(EXERCISE PASSAGE):

Oil rose from a one-month low as flows to a key Turkish terminal were halted and part of a major European field were halted.
Brent climbed near $81 in London and market gauges known as timespreads grew more bullish. Turkey halted oil flows to the Ceyhan export terminal on the Mediterranean coast after a major earthquake, while production at part of Norway’s giant Johan Sverdrup field was lower due to a power outage. Ceyhan exports more than 1 million barrels a day and Johan Sverdrup’s first phase usually produces more than 500,000 barrels a day.
There was also renewed optimism surrounding Chinese energy demand after International Energy Agency Executive Director Fatih Birol said at the weekend that the world’s largest crude importer could see a stronger-than-anticipated rebound that will boost demand for crude. That view was echoed by the chief executive officer of Kuwait Petroleum Corp. on Monday.
“The prospect of improving Chinese oil demand and some supply disruptions are modestly supporting oil prices on Monday,” said Giovanni Staunovo, a commodity analyst at UBS Group AG.
A European ban on seaborne imports of Russian oil products in response to the war in Ukraine came into effect on Sunday. The measure is coupled with a price cap similar to one in effect for crude, and designed to curb Moscow’s revenues while enabling products to flow to third countries.

(WHAT YOU SHOULD DO):
Answer these questions from the oil market report above.
1. How much oil does the Ceyhan terminal export each day?
2. Who is the commodity analyst at UBS Group AG quoted in the report?
3. On which day did the European ban on seaborne imports of Russian oil products come into effect?

(LISTED RECORDS):

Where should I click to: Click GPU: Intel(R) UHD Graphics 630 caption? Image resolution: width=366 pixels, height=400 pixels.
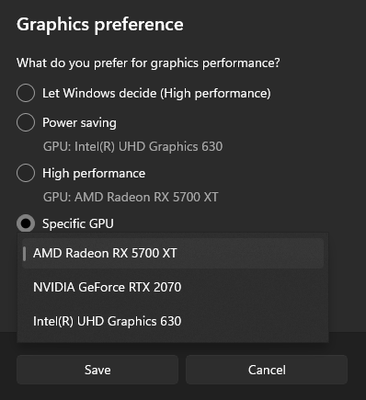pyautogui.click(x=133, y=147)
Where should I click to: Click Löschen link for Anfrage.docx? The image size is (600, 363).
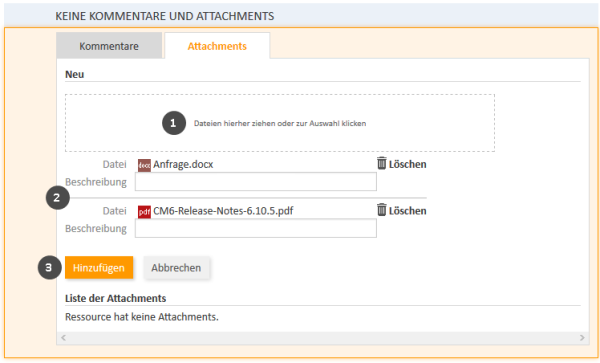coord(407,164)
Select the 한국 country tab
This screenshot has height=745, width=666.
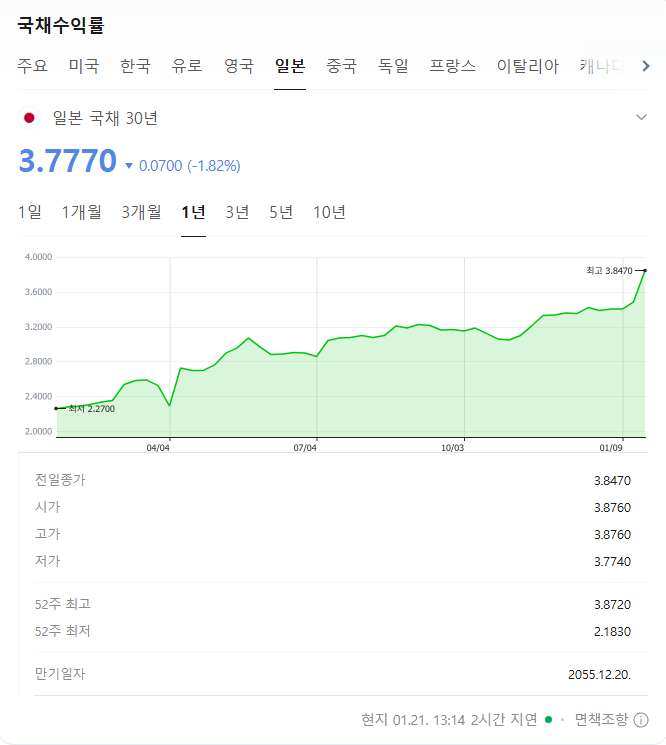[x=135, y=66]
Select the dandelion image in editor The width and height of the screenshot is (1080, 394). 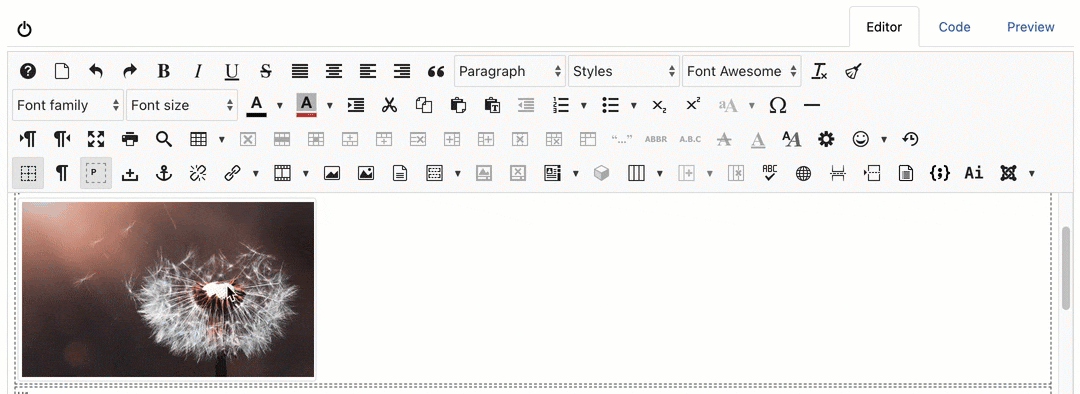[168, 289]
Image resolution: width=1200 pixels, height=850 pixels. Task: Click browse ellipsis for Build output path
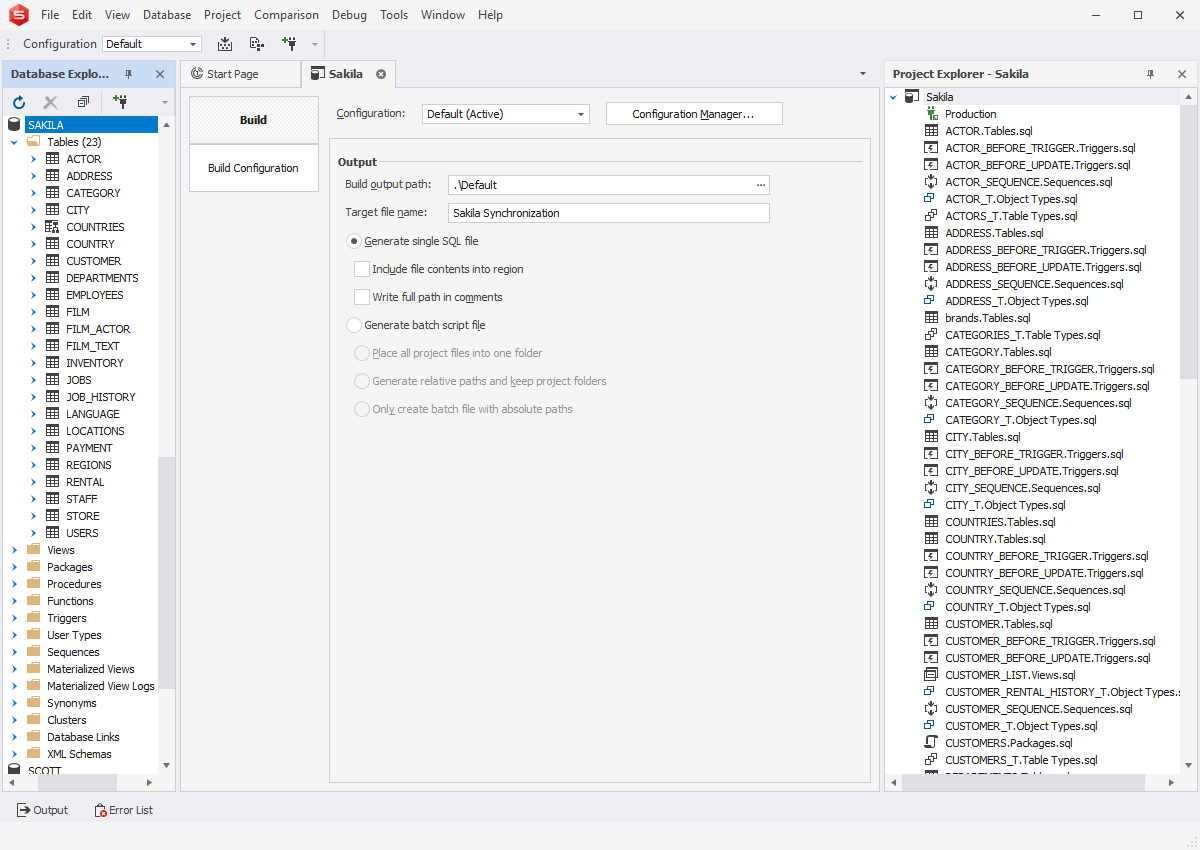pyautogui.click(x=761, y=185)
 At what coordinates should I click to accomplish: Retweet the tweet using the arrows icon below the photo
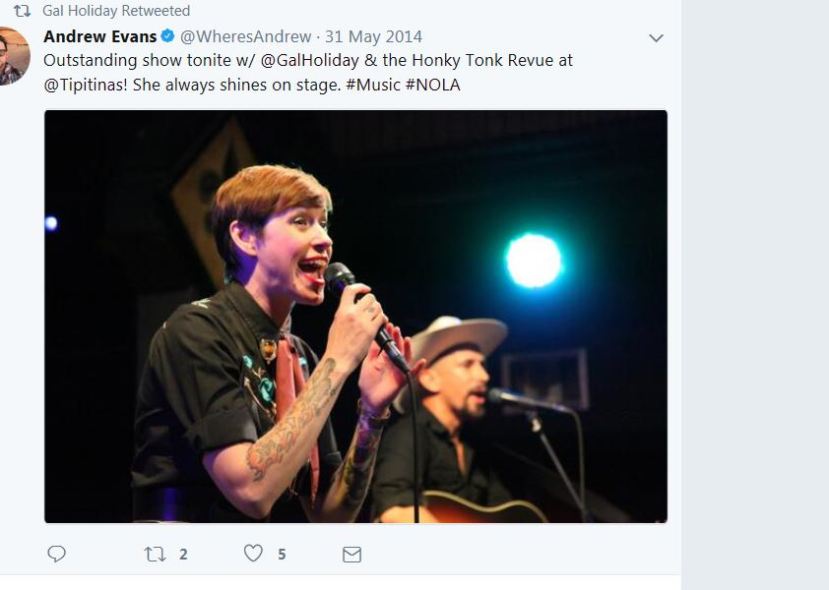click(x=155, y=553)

(EXERCISE SOLUTION):
1. More than 1 million barrels a day.
2. Giovanni Staunovo.
3. Sunday.